What the task asks =>
Using the listing below, please print exactly the lines from the one with "Task: Expand the" through the one with "Task: Disable the 港口 ports toggle". Leave out every picture.

Stored data =>
------------------------------------------------------------------------
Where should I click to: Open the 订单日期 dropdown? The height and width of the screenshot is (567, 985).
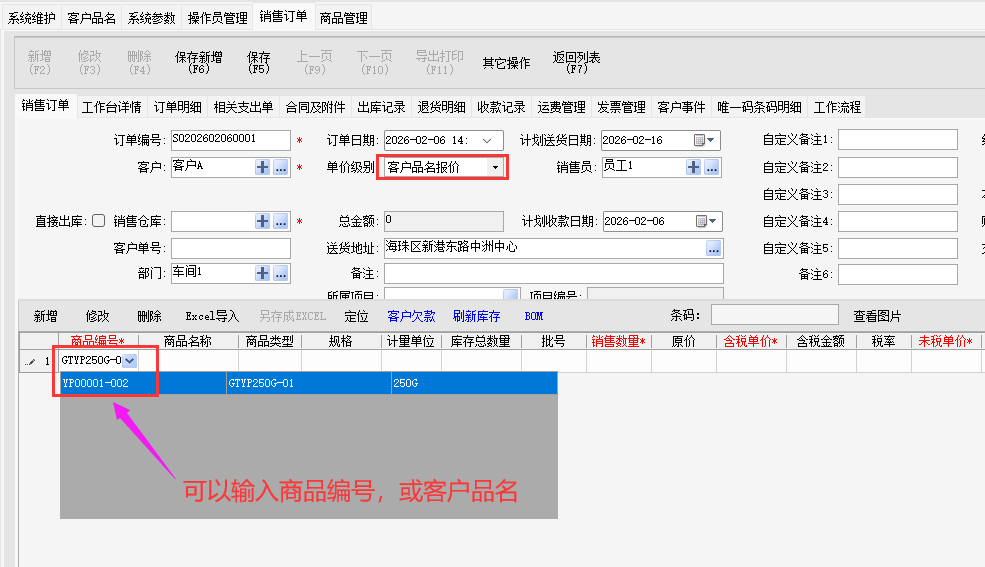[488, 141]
------------------------------------------------------------------------
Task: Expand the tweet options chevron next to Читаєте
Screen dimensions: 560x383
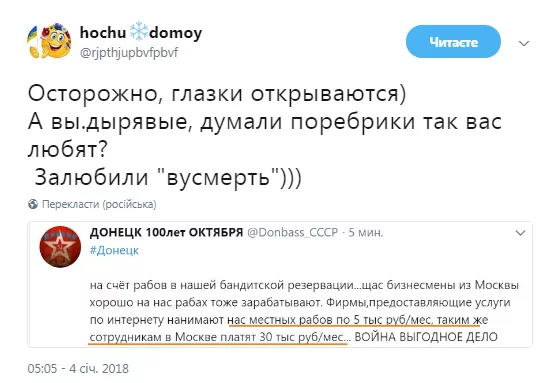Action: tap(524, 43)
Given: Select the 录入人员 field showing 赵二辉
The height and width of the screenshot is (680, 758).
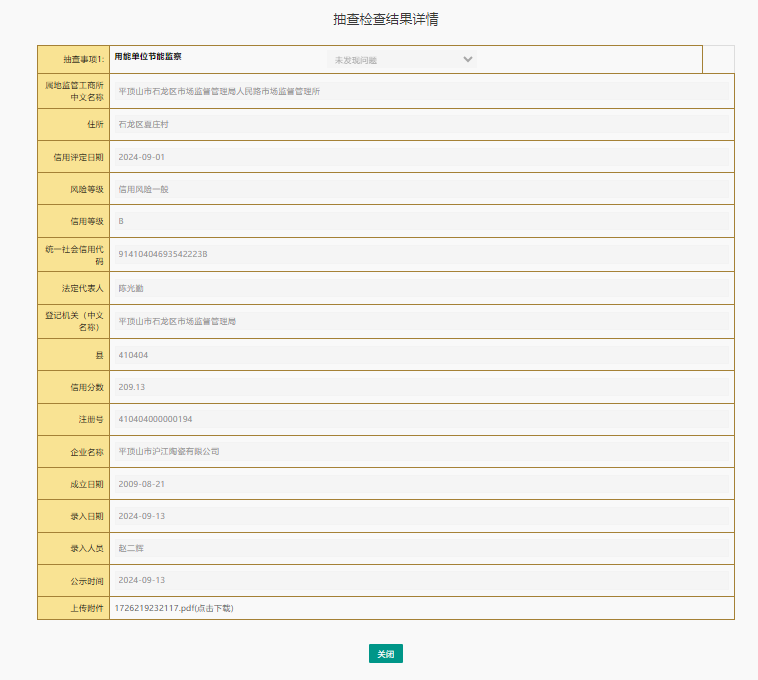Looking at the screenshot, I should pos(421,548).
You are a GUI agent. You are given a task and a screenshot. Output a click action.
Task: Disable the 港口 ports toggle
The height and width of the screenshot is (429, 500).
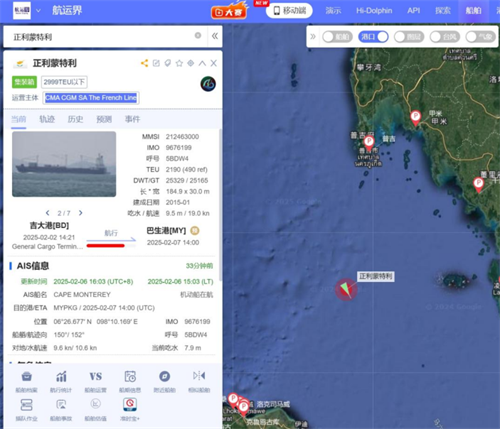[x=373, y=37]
------------------------------------------------------------------------
Reply to the task =>
Task: Expand the tweet options chevron next to Читаєте
Screen dimensions: 560x383
Action: tap(524, 43)
Given: Select the 录入人员 field showing 赵二辉
The height and width of the screenshot is (680, 758).
Looking at the screenshot, I should pos(421,548).
You are a GUI agent. You are given a task and a screenshot. Output a click action.
Task: Disable the 港口 ports toggle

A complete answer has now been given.